→ Supplied records:
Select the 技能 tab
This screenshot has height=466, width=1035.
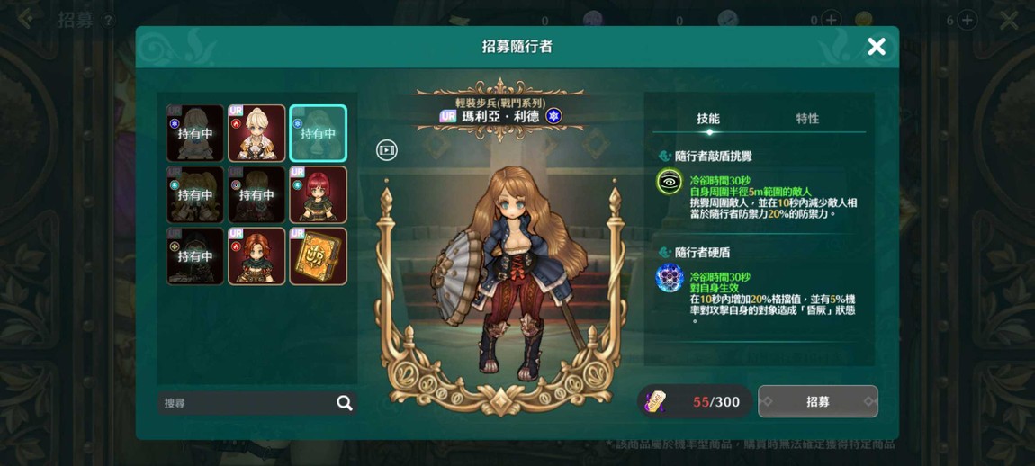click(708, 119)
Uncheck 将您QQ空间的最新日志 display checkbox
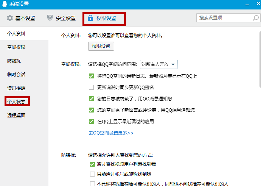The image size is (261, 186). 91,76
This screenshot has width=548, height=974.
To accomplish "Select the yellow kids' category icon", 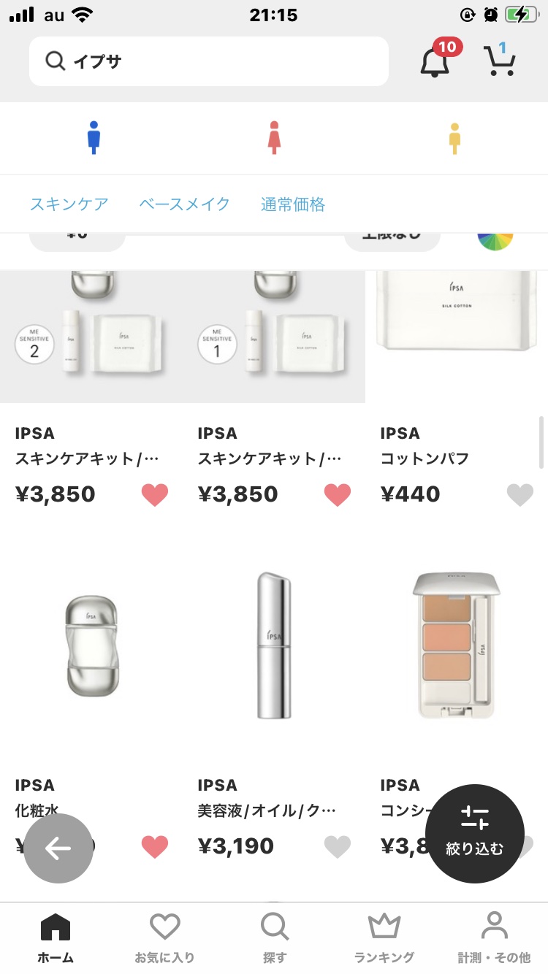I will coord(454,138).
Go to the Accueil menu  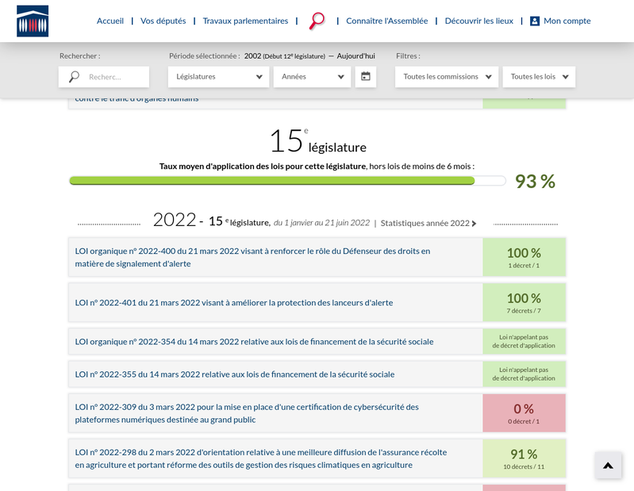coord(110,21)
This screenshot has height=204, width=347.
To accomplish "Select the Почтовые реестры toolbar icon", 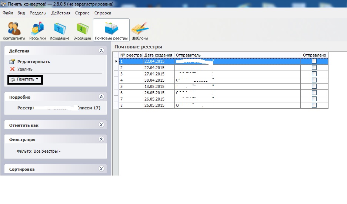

→ Task to carry out: Please gather every line in the items above that contains the word "This" and copy each one out. Case counts.

→ Response to the exercise:
This screenshot has height=466, width=1035.
This screenshot has width=548, height=974.
This screenshot has height=204, width=347.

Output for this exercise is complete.